Since then, I have come to question my wife’s committment to Catholicism. She absolutely abhors some of the Catholic Church’s ‘official’ stance on many issues. She does not believe in Papal infallibility and strongly disagrees with many of the encyclicals recently issued by the current Pope. She does not really buy the bit about the bread and wine literally changing into the body and blood of Christ (a very fundamental tenet of Catholic belief as I understand it).

I made the mistake of suggesting to her that she can hardly consider herself Catholic. If anything she’s closer to many protestant religions. How can a person call themself Catholic if they only pick and choose those items that they like about a religion? That’s far too convenient in my book.

For the record, I understand that some interpretation has to happen in any religion. Picking and choosing what to believe in as, to some extent, unavoidable. Except for some extremists most people (including the Pope) would say that the entire Bible is not meant to be taken literally. Heck…much of the Church’s power is based on the fact that people go to Priests and Ministers to have them tell them what the Bible is really saying (same probably goes for Muslims and most other religions as well).

What am I missing here?

Correct me if I’m wrong, but isn’t this what George Orwell called “doublethink”?

JFTR. We don’t know what side of the Mary’s family Elizabeth came from. For that matter, we don’t even know if she was a cousin. The KJV and the Worldwide english (a paraphrase) versions use the word cousin. All the versions, NASB, NIV, RSV, YLT (Young’s Literal Translation), and Darby, use either the word kinswoman or relative.

Tinker

I should note that the reference is Luke 1:36

Tinker

Sig - line deleted. Didn’t realize the upgrades made it automatic. It was originally intended to be a reminder to myself.

I thought “Immaculate Conception” referred to Mary’s conception, and not that of Jesus? The papists were having some trouble explaining how the son of God could have been born of a sinning human female, so they declared that Mary was immaculate of original sin.

Satan:

I’m not sure if the charge of throwing stones at ambulances comes from a genuine occurrence, or if it’s an exaggeration of what actually happened.

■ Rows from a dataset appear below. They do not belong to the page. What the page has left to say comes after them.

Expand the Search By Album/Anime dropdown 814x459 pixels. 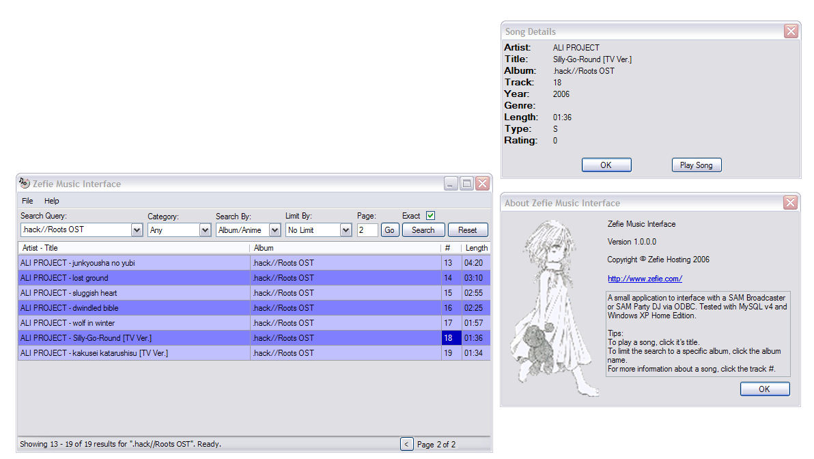275,230
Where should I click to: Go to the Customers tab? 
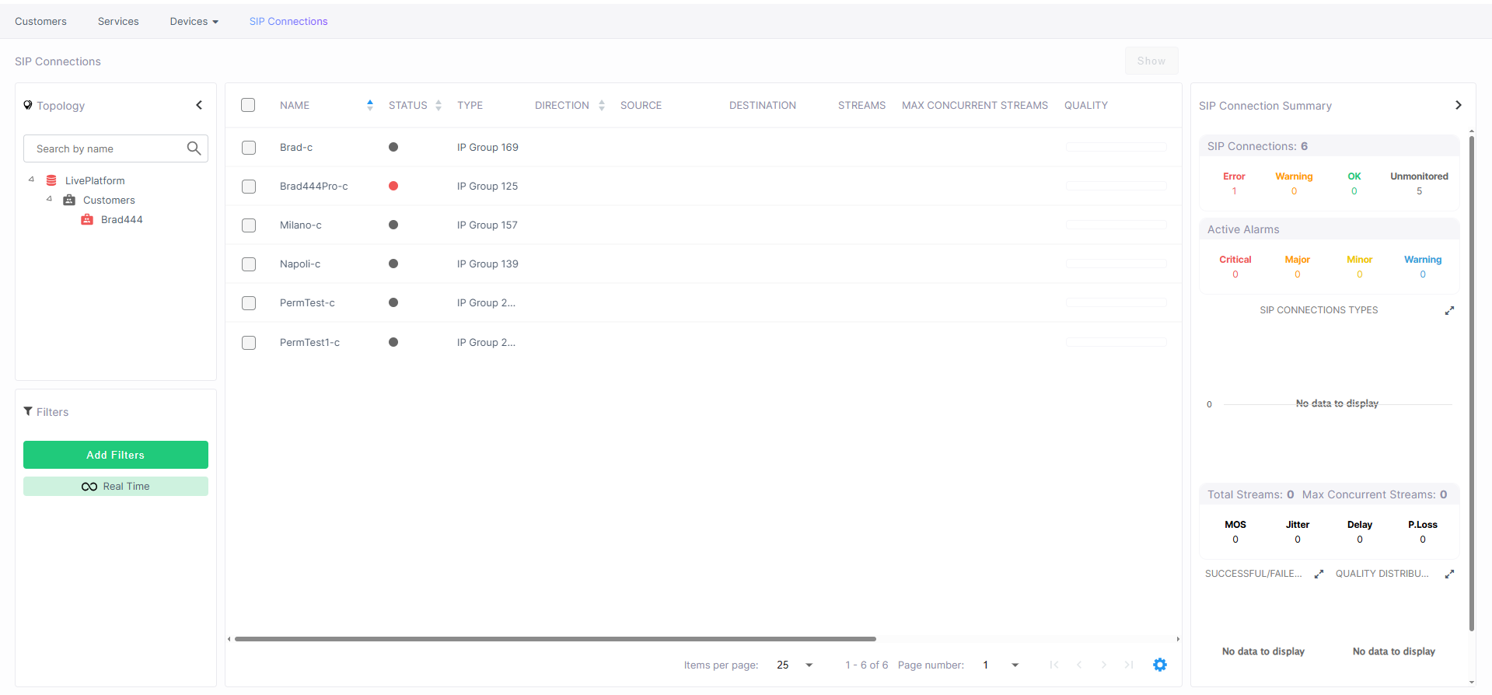point(40,21)
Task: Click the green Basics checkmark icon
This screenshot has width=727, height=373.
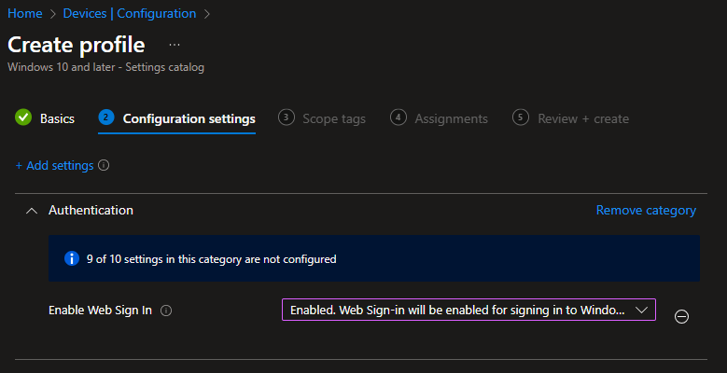Action: tap(23, 117)
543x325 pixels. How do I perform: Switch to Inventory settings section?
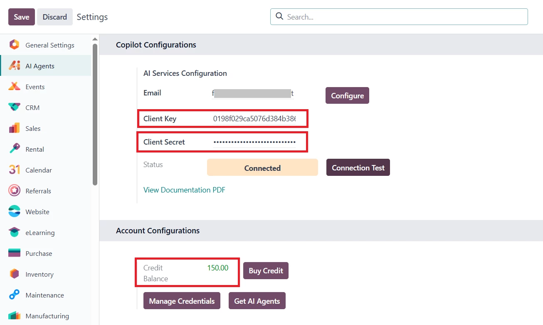click(x=39, y=274)
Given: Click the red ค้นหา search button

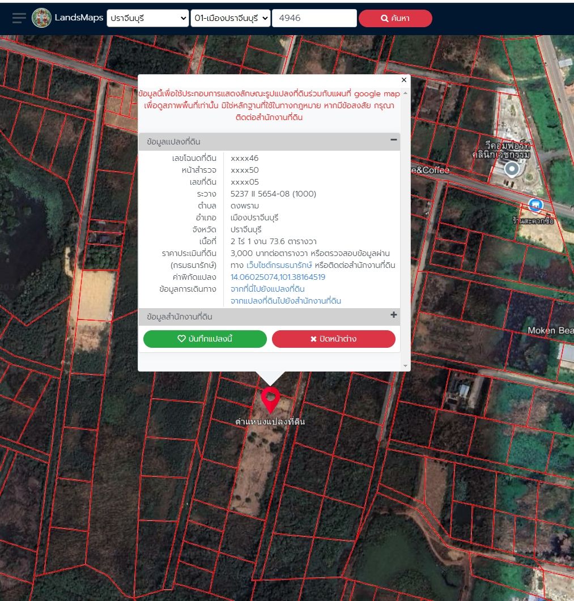Looking at the screenshot, I should point(396,18).
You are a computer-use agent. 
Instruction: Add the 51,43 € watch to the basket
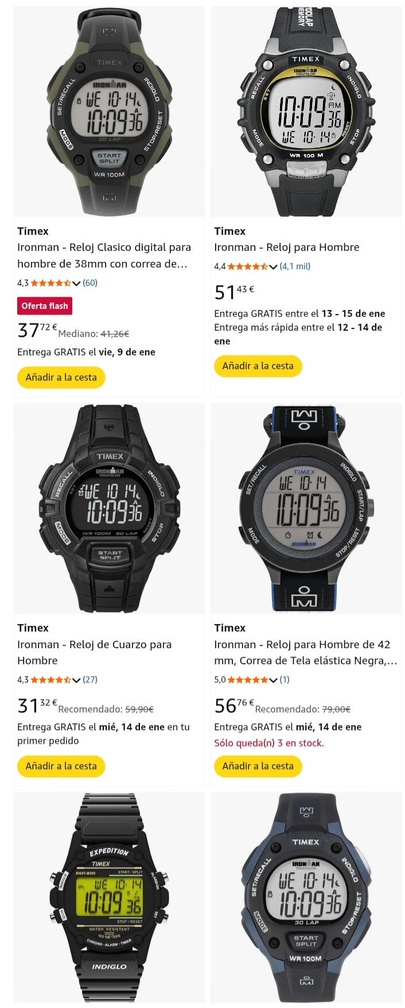click(258, 366)
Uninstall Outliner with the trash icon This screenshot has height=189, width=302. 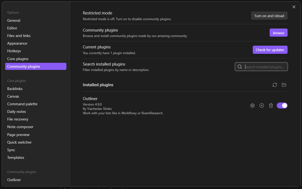click(x=271, y=106)
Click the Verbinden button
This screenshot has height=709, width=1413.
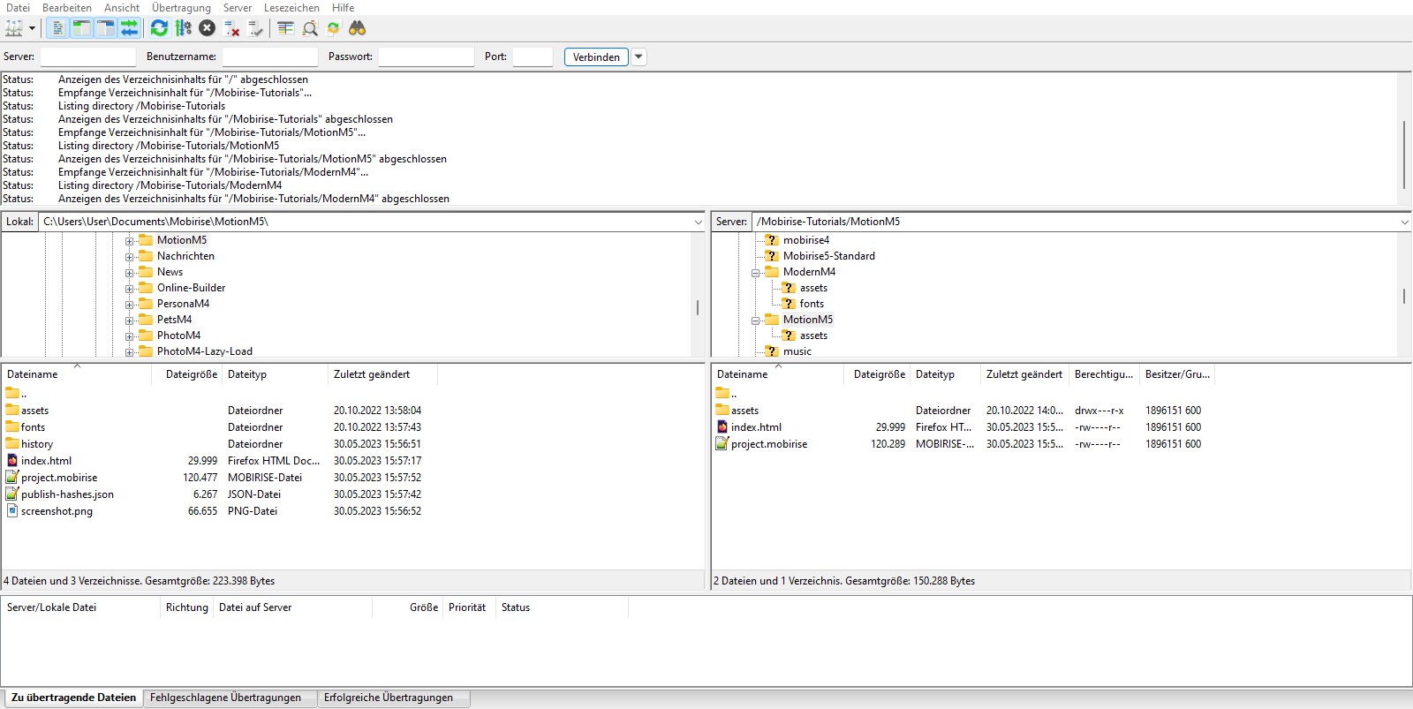(x=596, y=57)
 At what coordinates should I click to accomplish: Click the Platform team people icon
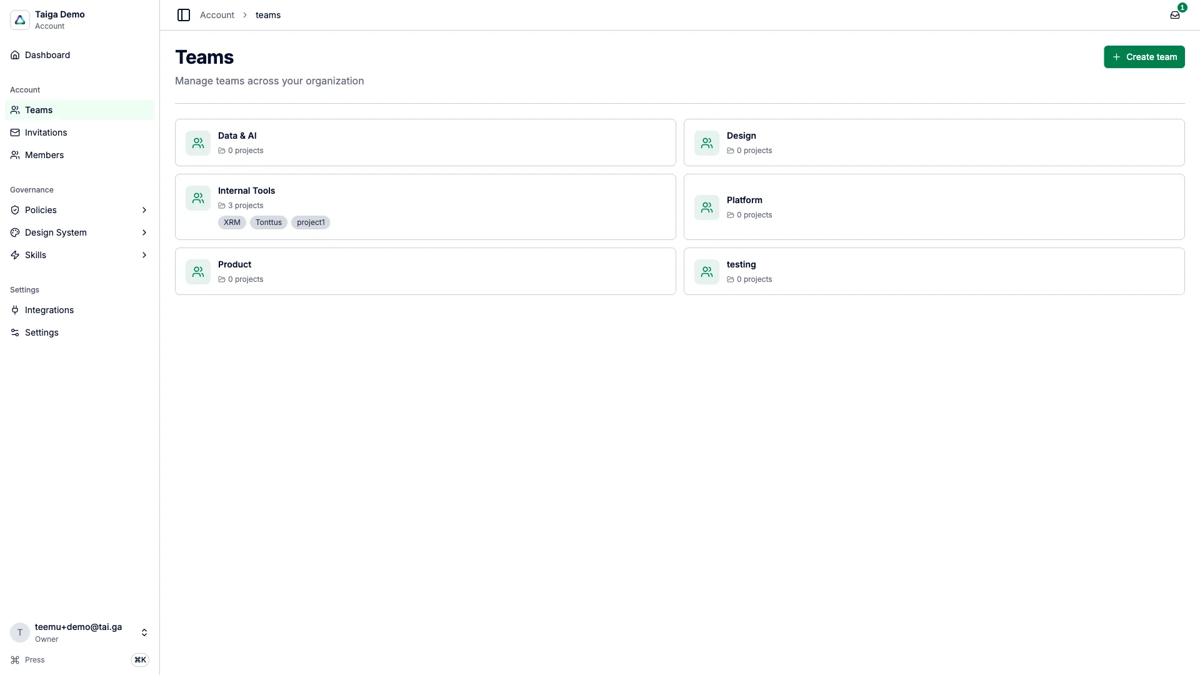click(707, 208)
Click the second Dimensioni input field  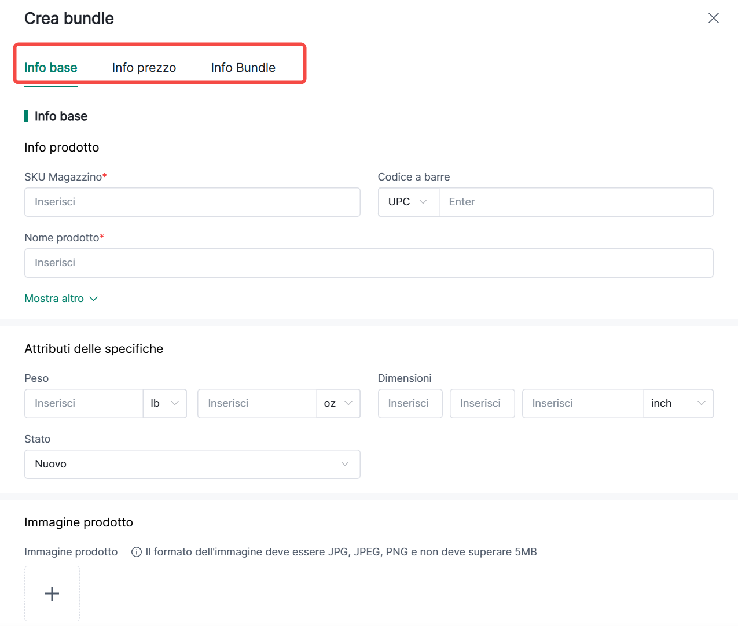482,403
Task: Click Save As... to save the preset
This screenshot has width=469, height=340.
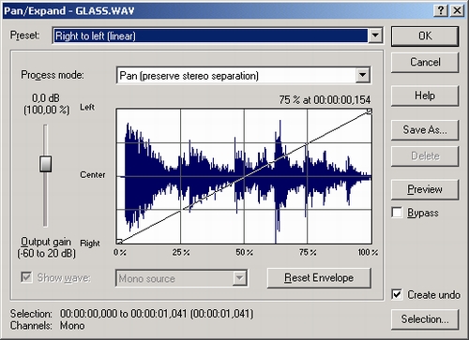Action: (x=425, y=129)
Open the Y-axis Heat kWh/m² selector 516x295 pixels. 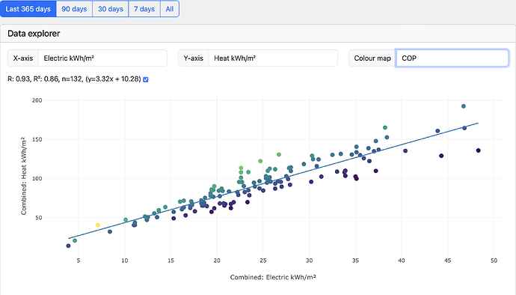pyautogui.click(x=273, y=58)
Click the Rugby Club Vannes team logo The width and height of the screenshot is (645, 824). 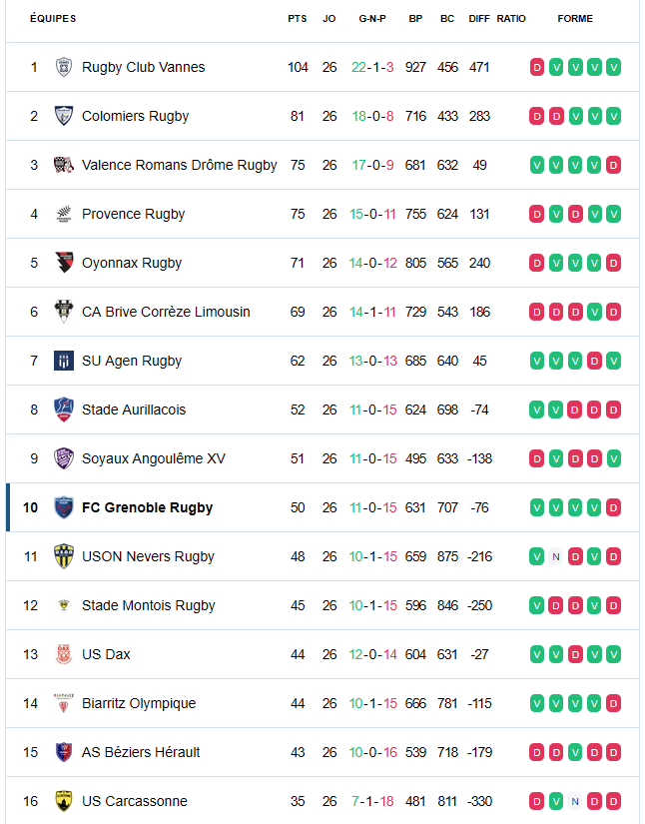pyautogui.click(x=64, y=67)
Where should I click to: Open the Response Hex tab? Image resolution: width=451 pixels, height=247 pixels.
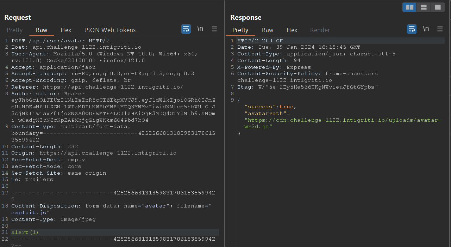292,30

I can certainly tell you that no Orthodox Jew, “ultra” or otherwise, thinks it is forbidden for life-saving actions to be taken on the Sabbath.

I will admit that there have been extremists who have blocked access to cars and thrown stones at them. These people are generally treated as jokes amongst other Orthodox Jews. On the other hand, the Jerusalem city government of Teddy Kollek and the leftist Israeli governments have been extremely insenitive and even hostile to concerns for the culture and lifestyle of Orthodox Jews, and sometimes this results in violent resistance. I’m not excusing such behavior, but few people hear both sides of the story.

And not even the most helpful of hijacks, but really damn funny:

http://www.theonion.com/onion3616/mistranslated_myths.html

[QUOTE]
**

This is, in fact, the doctrine. Most non-Catholics (and I suspect a lot of name only Catholics) confuse Immaculate Conception to mena the Virgin Birth.

At the risk of posting to SDMB without immediate proof to hand… :slight_smile:

I thought the point was that the Messiah was to be a priest-king and would trace his lineage back to both David and Levi… effectively bringing the kingly and priestly functions under one hat.

Tinker: Cousin or kinswoman, makes no diff, in any case they are both Levites, as a Hebrew Jew of that period would only refer to one of their tribe as “kin”. Yes, I use the old KJV, as it has been around a while, and most have a copy. The language is great also.

Appoly: You may have a point here, and they might be indicating Jesus is of both lines, David from father, Levi from Mother.

It is Matt 22;42-45 where Jesus seems to indicate he is not of the line of David, in fact seems to say the Messiah CAN"T be of the line of david.